D. Disparity Selection
The final disparity selection module is based on a minimum finding circuit. The results matching cost
aggregation module are fed semi-parallely to minimum finder and the index, i.e. the position, of the minimum
value is stored to a buffer. Thus, the final disparity map, comprising of an index (disparity) for each of the
initial images’ pixels is accumulated.
VI. EXPERIMENTAL RESULTS
The presented algorithm has been applied to various image pairs. Each experimentally tested pair’s images
suffered from one or more defects. None of the used images was rectified and some of the image pairs were
both horizontally and vertically displaced. Moreover, the ligthing conditions for the self-captured images were
intentionally bad. Image pairs exhibiting such characteristics are a great challenge for stereo correspondence
algorithms. Moreover, synthetic images are not enough in order to asses an algorithm’s ability to operate in
real outdoor environments. Consequently, both synthetic and self-captured outdoor images have been used in
this section.
A. Synthetic Image Sets
The most common image set for evaluating stereo correspondence algorithms is the Tsukuba data set. While
typical stereo algorithms can only process horizontally displaced pictures of this set, the proposed method can
deal with both horizontal and vertical displacements at the same time. The Tsukuba data set consists of multiple
images of the scene captured by a camera grid with multiple, equally spaced horizontal and vertical steps. The
selected images from the dataset have 32 pixels maximum horizontal displacement, i.e. disparity, and 16 pixels
maximum vertical displacement. Moreover, we have manually induced to the input images the distortion a
lens would have produced. Thus, we have un-rectified the originally rectified images in order to evaluate the
proposed algorithm within this context. The distorted input images as well as the intermediate and the final
results of the procedure are shown in Fig. 10.

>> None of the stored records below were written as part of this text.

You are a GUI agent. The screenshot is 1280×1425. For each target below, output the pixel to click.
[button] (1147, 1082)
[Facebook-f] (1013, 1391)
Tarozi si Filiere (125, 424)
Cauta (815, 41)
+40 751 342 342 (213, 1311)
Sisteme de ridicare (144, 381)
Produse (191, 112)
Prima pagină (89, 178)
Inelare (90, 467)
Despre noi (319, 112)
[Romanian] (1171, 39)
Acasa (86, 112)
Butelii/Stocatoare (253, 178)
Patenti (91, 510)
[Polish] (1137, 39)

The final result, Fig. 10(e), has the same dimensions as the input images, while the previous ones have their
half and quarter dimensions respectively. A full search algorithm would require D × D calculations for every
pixel. On the other hand, the proposed algorithm performs only (D/4) × (D/4) + 3 × 3 + 3 × 3 calculations.
Considering D = 32, it can be found that the proposed algorithm is 15.7 times less computational demanding.
Additionally, the proposed algorithm has been applied to four commonly used image sets. Once again the
image sets were manually distorted with the use of special commercial software. Thus, the radial distortion of
June 20, 2010 DRAFT
13
(a) (b)
(c) (d) (e)
Fig. 10. (a), (b) The non-rectified, diagonally captured input images and the resulting disparity maps for (c) the quadruple, (d) double
and (e) single pixel estimation respectively.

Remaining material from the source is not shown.